These people moved south and were absorbed into the Hopi society. 9 It was the religion of the Hopi that enabled this absorption to occur. Hopi tradition tells us that as new clans arrived, the Bear clan chief assessed their abilities and they were granted a place to live accordingly. Hopi spiritual beliefs “integrate all aspects of Pueblo society and enhance the secret religious knowledge of the leadership, which was a major basis to their authority” (Adams, 1991, p. 155). The religion allowed a certain amount of control to be exercised over newcomers to the territory and prevented hostilities by allowing for cohesion and assimilation.
Hopi religion allowed for an integration of the newcomers. In the Hopi tales of man’s wandering the desert and settling the land, the relationships between the clans became established. Certain clans became closely tied together and regarded as kinsmen. These relationships exist and are respected today. The Bear, Spider, Rope and Bluebird clan are connected through similar profound events that were experienced when their clans were wandering the Southwest (Egan, 1994. p. 11).
Other clans, like the Cactus and the Lizard clan, are tied together by sharing a common territory (Egan, 1994. p. 1). These relationships between clans affect a great deal in the lives of the Hopi. The clan groups act to support each other in various ways. Ceremonies are held in the honor of other clans and great rivalries occur between them to outdo each other. Many ceremonies are owned by clans and it is that clan’s responsibility to supply the appropriate priests and to conduct the ceremony properly. These ceremonies in themselves do a tremendous deal to bind the Hopi people to their society. There is so much preparation to be done for ceremonies that it involves virtually everyone of the clan.
Ritual knowledge is not freely accessible for the Hopi. Each clan has its own piece of the ritual along with its own history and tradition. A division in ceremonial and ritual knowledge does not mean social inequality, but is an outcome of diversity (Glowaka, M. D. 1998, p. 2). All the different clans combined knowledge of ritual completes the calendar’s cycle of ceremonies. This cohesion between the different clans is facilitated by the religion. Marriage is not permitted within related clans (Egan, 1994. p. 12). Because the Hopi are matrilineal and matrilocal, loyalties and identities are distributed throughout the society.
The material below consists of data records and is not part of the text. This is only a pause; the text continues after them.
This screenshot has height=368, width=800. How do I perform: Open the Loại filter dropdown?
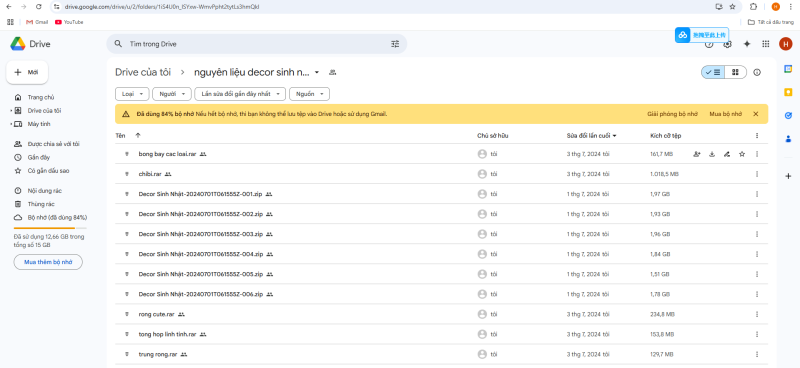point(133,94)
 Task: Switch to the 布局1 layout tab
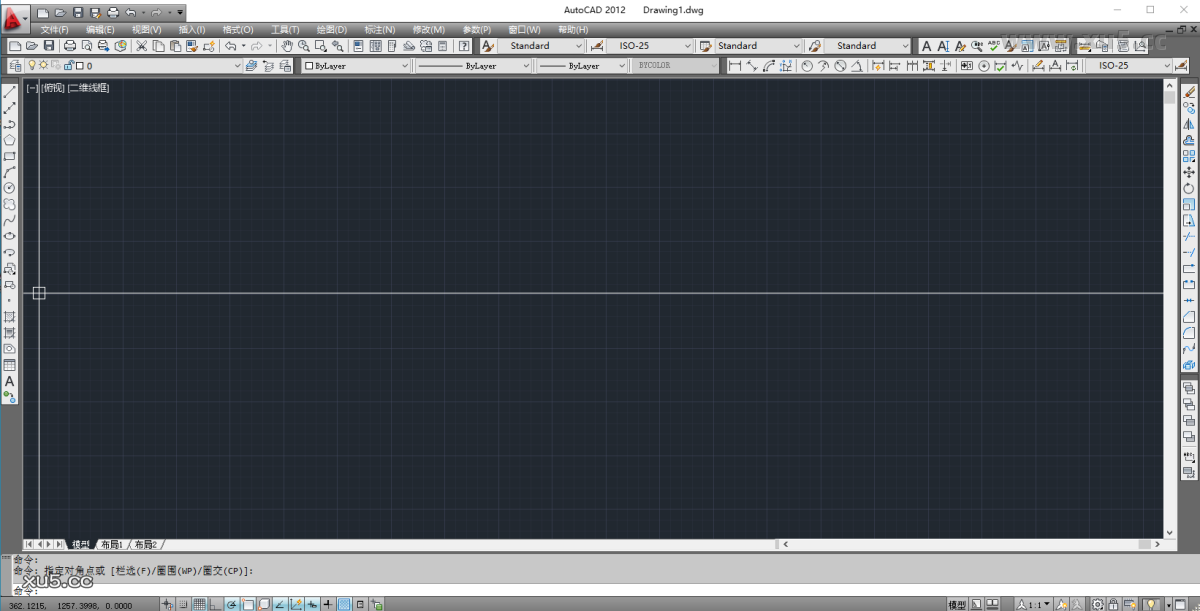113,545
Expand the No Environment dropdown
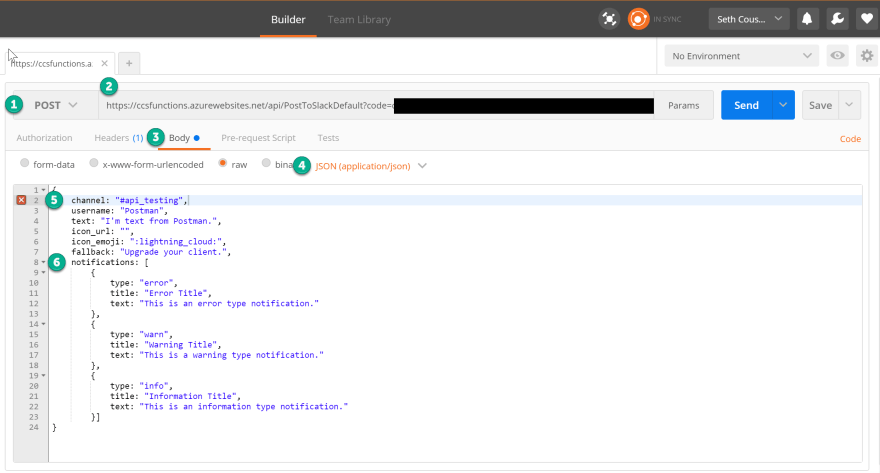The height and width of the screenshot is (473, 880). click(x=742, y=56)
Male relatives of the matriarchs become the chiefs. Each clan chief has a particular station to occupy (Egan, 1994. p. 12). One may be the village chief, one may be the war chief and one may be the Sunwatch chief (Egan, 1994. p. 12). Each chief has an important role in the society and ritual and together they function as a whole. Without any one part of the whole and the ritual and the society is not in proper order. Loyalties tend to be further crosscut by the fact that the women of the society own all the homes and fields, not the clans (Egan, 1994. . 12). The belief in the ancient stories of descent dictates which clan individuals belong to as well as who may marry who. The entire way in which Hopi society is structured is based on their spiritual beliefs and cosmology and the political structure is mirrored in the spiritual world. Another aspect of Hopi Spiritual belief that is pervasive throughout Hopi society is the Idea of Kachinas.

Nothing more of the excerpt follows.